Mairs’ fame initially came as a result of her 1986 book of essays, “Plain Text,” her Ph.D. dissertation from the UA.

Intensely personal and unflinchingly honest, Mairs wrote with eloquence, humor, and without a drop of self-pity as she chronicled her depression, agoraphobia, suicide attempts, sex life, children, feminism, and her multiple sclerosis.

Mairs was diagnosed with MS when she was 29, shortly after she and her husband, George, moved from Massachusetts so she could study creative writing at the UA. She had been limping and falling. The doctors initially thought she had a brain tumor. While it was determined she did not, it was a few years before MS was the diagnosis.

Her clear-eyed, often funny writing about the disease that required her to use a cane, then a scooter, and finally a wheelchair that she used for more than 20 years, made her a celebrity among the disabled community.

She had a no-nonsense approach to writing about her MS and its consequences: “Whatever you call me, I remain crippled,” she says in the “Plain Text” essay “On Being A Cripple.” But I don’t care what you call me, so long as it isn’t ‘differently abled,’ which strikes me as pure verbal garbage designed, by its ability to describe anyone, to describe no one.”

Her 1996 book of essays, “Waist-High in the World: A Life Among the Nondisabled,” chronicled how she lives, loves and struggles with MS.

The essays gave her a national presence among those who have and who study disabilities, and her writings are required reading in some college courses.

“Her writing just captured the disabled experience so well,” said Mairs daughter, Anne.

“So many have been touched by her writing and her perspective on the world.
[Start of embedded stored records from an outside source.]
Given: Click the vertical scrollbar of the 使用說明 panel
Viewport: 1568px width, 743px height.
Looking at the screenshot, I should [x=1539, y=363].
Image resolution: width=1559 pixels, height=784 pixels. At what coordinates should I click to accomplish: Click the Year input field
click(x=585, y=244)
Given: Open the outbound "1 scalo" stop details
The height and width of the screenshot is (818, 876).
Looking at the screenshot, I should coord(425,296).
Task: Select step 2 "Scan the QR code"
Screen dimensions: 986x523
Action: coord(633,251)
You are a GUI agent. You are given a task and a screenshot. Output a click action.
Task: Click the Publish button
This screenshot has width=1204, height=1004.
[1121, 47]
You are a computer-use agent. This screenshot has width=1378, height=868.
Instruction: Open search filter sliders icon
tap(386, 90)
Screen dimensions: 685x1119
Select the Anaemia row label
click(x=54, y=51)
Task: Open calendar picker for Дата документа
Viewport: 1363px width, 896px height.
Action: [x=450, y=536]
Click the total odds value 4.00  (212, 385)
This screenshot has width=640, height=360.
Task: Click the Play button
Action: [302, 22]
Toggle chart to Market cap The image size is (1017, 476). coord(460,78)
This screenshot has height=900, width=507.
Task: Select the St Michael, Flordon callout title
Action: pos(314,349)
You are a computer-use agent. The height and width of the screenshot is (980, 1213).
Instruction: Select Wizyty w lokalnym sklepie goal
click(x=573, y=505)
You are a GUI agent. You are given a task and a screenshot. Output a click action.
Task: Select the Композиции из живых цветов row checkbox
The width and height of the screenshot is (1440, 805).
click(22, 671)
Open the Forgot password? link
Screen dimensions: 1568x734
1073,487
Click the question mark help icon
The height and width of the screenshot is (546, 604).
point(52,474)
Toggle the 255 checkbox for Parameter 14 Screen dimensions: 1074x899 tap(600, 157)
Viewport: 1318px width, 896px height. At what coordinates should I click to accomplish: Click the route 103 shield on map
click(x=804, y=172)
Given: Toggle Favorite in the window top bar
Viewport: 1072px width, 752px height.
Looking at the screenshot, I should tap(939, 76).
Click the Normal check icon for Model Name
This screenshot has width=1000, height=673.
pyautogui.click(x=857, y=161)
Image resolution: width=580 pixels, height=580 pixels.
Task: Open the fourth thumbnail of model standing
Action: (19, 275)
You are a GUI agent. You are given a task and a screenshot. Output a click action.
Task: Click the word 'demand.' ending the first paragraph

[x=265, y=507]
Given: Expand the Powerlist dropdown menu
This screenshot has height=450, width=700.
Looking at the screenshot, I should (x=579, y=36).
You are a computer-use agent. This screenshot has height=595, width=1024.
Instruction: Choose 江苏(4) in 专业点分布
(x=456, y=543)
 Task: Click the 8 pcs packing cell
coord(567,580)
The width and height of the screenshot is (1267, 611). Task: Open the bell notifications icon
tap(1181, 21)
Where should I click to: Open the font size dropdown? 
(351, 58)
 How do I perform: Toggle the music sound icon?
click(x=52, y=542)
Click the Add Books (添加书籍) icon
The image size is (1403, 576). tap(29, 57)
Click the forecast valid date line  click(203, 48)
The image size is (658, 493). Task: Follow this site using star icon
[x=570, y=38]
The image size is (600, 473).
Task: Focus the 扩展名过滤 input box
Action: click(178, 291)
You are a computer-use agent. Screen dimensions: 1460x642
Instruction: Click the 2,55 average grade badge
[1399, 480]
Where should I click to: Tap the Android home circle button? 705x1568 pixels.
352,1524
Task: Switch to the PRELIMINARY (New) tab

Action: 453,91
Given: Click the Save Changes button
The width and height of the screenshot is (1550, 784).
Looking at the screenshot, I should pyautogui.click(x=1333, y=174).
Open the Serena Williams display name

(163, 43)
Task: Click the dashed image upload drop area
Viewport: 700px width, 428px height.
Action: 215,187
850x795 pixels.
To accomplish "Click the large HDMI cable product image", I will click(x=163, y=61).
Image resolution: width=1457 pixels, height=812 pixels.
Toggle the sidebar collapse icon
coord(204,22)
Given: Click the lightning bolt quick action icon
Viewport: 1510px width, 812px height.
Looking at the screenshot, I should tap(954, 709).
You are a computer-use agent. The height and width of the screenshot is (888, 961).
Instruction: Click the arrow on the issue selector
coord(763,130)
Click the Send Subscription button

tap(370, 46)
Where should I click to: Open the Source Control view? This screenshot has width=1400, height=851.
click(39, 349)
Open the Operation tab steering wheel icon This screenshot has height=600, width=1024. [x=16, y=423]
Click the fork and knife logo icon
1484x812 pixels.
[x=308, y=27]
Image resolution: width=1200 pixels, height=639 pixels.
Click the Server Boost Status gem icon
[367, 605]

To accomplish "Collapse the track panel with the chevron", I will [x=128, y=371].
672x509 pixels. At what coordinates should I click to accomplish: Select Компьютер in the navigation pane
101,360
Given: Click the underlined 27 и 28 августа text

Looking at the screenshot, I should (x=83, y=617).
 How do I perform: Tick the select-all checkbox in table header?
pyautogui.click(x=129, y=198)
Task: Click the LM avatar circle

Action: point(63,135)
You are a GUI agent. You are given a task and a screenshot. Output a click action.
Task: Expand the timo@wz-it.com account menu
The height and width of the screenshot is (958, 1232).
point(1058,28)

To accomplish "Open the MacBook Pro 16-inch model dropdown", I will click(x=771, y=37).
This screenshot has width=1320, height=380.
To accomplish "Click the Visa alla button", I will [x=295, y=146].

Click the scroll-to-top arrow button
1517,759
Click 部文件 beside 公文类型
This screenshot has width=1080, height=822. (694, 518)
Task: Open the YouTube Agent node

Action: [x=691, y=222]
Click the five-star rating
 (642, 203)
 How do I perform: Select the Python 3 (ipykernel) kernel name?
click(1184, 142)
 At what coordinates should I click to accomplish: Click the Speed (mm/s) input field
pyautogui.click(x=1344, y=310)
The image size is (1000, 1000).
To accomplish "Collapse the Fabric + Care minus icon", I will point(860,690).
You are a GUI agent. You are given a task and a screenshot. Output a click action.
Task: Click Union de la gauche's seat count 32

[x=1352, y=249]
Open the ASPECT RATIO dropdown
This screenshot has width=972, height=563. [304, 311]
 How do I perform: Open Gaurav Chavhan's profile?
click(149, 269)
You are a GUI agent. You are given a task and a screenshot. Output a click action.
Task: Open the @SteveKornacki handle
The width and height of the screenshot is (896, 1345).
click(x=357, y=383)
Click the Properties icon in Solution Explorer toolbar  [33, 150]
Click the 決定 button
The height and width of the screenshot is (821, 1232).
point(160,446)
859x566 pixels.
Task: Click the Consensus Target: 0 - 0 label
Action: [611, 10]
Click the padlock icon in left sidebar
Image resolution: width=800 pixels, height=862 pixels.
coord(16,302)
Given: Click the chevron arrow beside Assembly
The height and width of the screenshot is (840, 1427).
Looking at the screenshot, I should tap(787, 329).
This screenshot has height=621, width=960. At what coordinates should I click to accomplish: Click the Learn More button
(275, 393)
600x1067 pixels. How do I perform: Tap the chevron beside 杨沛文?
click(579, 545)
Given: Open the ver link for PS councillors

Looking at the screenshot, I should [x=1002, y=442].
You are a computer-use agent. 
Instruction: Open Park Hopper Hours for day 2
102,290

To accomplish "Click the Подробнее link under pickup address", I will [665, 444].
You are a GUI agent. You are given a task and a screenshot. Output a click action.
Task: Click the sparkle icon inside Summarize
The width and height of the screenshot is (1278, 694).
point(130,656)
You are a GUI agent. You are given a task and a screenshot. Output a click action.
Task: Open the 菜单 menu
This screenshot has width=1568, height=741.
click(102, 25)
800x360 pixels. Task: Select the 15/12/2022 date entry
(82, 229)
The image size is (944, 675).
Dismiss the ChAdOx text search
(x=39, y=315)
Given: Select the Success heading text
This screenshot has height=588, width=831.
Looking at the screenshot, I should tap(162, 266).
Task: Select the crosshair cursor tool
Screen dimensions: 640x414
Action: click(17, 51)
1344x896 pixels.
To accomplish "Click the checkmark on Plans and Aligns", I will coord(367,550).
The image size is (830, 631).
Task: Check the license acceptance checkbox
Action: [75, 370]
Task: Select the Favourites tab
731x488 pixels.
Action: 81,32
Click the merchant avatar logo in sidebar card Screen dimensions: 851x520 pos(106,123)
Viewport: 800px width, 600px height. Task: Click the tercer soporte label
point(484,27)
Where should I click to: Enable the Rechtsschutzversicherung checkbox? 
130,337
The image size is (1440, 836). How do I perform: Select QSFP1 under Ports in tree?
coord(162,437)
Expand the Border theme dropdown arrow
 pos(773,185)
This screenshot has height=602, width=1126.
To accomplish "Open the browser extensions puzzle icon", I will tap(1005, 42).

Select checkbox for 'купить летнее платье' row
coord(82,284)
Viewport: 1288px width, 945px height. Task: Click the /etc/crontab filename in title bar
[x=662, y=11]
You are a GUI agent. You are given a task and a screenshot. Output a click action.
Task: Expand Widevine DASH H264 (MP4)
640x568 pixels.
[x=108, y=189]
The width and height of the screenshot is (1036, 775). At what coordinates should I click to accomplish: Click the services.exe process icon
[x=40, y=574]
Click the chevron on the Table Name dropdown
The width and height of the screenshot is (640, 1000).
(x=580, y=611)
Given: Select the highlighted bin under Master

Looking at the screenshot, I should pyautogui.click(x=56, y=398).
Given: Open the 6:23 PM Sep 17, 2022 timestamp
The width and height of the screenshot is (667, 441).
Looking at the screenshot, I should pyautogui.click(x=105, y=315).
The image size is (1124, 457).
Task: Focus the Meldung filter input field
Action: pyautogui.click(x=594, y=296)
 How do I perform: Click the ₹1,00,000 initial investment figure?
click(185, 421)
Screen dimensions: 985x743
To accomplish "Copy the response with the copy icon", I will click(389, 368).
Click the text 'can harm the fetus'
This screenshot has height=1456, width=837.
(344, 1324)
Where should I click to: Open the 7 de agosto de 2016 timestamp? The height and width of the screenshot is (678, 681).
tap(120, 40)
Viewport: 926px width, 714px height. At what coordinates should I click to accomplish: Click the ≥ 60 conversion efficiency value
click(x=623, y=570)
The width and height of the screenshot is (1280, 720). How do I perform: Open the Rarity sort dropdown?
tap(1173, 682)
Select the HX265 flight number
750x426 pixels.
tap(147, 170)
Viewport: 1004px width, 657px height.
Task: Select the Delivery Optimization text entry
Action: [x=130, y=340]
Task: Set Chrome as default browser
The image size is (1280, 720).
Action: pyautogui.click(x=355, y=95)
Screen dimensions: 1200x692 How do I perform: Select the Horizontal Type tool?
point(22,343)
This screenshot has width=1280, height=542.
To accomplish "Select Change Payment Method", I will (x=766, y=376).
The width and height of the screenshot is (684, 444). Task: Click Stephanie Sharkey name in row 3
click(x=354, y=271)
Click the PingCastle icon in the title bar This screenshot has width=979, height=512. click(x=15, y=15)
I loved her as a mom, but she also touched so many people’s lives in such a positive way.”

But it wasn’t just niche writing she did; her essays spoke to a much wider audience.

“Nancy engages the critical human questions of suffering, death and the possibilities of transcendence,” said writer Susan Aiken at a “pre-death” funeral for Mairs in October — an event she took great joy in planning and attending.

“She has earned her reputation as one of the most distinguished essayists in America not despite, but because of her own decades-long struggles with disasters that would break a lesser spirit — disasters she has transformed into art through her lucid, eloquent prose.”

Her commitment to those with disabilities and to literature brought her invitations to read from around the country. Though it was a struggle to travel, she would do it.

“The isolated and disabled and a number of others came and clustered around her,” said George, her husband of 52 years and her traveling companion.

Her energy and her eloquence is what convinced Dewey to make a 2003 documentary about Mairs, “Waist-High in the World.”

“I followed her all around the states for several years,” says Dewey. “She had a poetic determination. And she was provocative, and enjoyed being provocative. It’s something you see in her writing. It is so direct while at the same time so beautifully articulated. She provoked you into thinking about just about everything.”

Her fight for social justice was as important to her as her writing.

She and her husband worked with the Sanctuary Movement, Casa Maria and Central American refugees.

“They did a lot of peace and social justice work,” said long-time friend, Miriam Davidson. “She was very caring.”

Her friend will be deeply missed by many, said Davidson.

“She was powerful and so fearless, yet loving and warm. … She was an incredible inspiration, a great soul, a powerful spirit that we really miss.”

Mairs is survived by her husband, George, daughter Anne Mairs and son Matthew Mairs. Services are planned but not yet announced.